(What to work on): The expected output is the complete listing, copied exactly.

(Supplied records):

______

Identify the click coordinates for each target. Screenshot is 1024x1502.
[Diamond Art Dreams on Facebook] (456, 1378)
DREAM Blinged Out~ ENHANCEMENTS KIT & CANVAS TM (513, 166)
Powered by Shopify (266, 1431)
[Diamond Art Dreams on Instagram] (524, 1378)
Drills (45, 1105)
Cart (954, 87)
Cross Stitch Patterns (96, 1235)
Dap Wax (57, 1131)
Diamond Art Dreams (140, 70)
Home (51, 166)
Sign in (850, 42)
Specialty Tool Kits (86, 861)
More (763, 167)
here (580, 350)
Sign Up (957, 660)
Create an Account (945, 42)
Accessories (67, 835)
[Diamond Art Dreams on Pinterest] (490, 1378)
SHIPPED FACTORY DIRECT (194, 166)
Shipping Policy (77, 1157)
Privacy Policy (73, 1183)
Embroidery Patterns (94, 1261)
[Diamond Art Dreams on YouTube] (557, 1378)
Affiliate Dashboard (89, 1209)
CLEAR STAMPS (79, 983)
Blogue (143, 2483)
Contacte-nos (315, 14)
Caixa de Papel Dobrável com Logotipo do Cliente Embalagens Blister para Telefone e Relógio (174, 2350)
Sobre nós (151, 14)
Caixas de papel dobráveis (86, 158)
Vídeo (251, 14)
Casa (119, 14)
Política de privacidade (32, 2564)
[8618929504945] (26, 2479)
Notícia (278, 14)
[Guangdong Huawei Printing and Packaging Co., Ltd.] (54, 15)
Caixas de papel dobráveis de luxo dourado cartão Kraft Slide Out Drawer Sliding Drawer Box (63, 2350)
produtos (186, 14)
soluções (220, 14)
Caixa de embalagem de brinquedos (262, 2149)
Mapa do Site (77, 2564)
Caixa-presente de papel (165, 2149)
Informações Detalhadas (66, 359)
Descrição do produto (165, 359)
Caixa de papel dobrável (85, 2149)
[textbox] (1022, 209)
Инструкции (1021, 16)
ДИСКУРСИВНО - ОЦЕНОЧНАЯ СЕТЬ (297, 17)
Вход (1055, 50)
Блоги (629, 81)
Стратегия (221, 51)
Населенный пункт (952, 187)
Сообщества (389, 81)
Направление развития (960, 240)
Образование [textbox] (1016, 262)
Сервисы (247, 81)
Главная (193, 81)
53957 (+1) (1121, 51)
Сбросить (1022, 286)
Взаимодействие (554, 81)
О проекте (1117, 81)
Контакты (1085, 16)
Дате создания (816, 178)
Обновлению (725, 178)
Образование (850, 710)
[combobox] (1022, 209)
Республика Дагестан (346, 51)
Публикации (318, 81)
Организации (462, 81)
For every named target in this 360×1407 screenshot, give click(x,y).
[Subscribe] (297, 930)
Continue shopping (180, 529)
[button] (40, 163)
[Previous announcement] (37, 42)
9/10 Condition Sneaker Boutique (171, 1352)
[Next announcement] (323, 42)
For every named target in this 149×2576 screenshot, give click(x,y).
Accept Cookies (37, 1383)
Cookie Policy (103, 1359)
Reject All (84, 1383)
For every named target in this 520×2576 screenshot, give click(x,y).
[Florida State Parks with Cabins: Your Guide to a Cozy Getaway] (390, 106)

______

(Answer for this exercise):
Identify the click coordinates for each target. Screenshot is 1024x1502.
[Diamond Art Dreams on Facebook] (456, 1378)
DREAM Blinged Out~ ENHANCEMENTS KIT & CANVAS TM (513, 166)
Powered by Shopify (266, 1431)
[Diamond Art Dreams on Instagram] (524, 1378)
Drills (45, 1105)
Cart (954, 87)
Cross Stitch Patterns (96, 1235)
Dap Wax (57, 1131)
Diamond Art Dreams (140, 70)
Home (51, 166)
Sign in (850, 42)
Specialty Tool Kits (86, 861)
More (763, 167)
here (580, 350)
Sign Up (957, 660)
Create an Account (945, 42)
Accessories (67, 835)
[Diamond Art Dreams on Pinterest] (490, 1378)
SHIPPED FACTORY DIRECT (194, 166)
Shipping Policy (77, 1157)
Privacy Policy (73, 1183)
Embroidery Patterns (94, 1261)
[Diamond Art Dreams on YouTube] (557, 1378)
Affiliate Dashboard (89, 1209)
CLEAR STAMPS (79, 983)
Blogue (143, 2483)
Contacte-nos (315, 14)
Caixa de Papel Dobrável com Logotipo do Cliente Embalagens Blister para Telefone e Relógio (174, 2350)
Sobre nós (151, 14)
Caixas de papel dobráveis (86, 158)
Vídeo (251, 14)
Casa (119, 14)
Política de privacidade (32, 2564)
[8618929504945] (26, 2479)
Notícia (278, 14)
[Guangdong Huawei Printing and Packaging Co., Ltd.] (54, 15)
Caixas de papel dobráveis de luxo dourado cartão Kraft Slide Out Drawer Sliding Drawer Box (63, 2350)
produtos (186, 14)
soluções (220, 14)
Caixa de embalagem de brinquedos (262, 2149)
Mapa do Site (77, 2564)
Caixa-presente de papel (165, 2149)
Informações Detalhadas (66, 359)
Descrição do produto (165, 359)
Caixa de papel dobrável (85, 2149)
[textbox] (1022, 209)
Инструкции (1021, 16)
ДИСКУРСИВНО - ОЦЕНОЧНАЯ СЕТЬ (297, 17)
Вход (1055, 50)
Блоги (629, 81)
Стратегия (221, 51)
Населенный пункт (952, 187)
Сообщества (389, 81)
Направление развития (960, 240)
Образование [textbox] (1016, 262)
Сервисы (247, 81)
Главная (193, 81)
53957 (+1) (1121, 51)
Сбросить (1022, 286)
Взаимодействие (554, 81)
О проекте (1117, 81)
Контакты (1085, 16)
Дате создания (816, 178)
Обновлению (725, 178)
Образование (850, 710)
[combobox] (1022, 209)
Республика Дагестан (346, 51)
Публикации (318, 81)
Организации (462, 81)
For every named target in this 360×1407 screenshot, give click(x,y).
[Subscribe] (297, 930)
Continue shopping (180, 529)
[button] (40, 163)
[Previous announcement] (37, 42)
9/10 Condition Sneaker Boutique (171, 1352)
[Next announcement] (323, 42)
For every named target in this 149×2576 screenshot, give click(x,y).
Accept Cookies (37, 1383)
Cookie Policy (103, 1359)
Reject All (84, 1383)
For every named target in this 520×2576 screenshot, give click(x,y).
[Florida State Parks with Cabins: Your Guide to a Cozy Getaway] (390, 106)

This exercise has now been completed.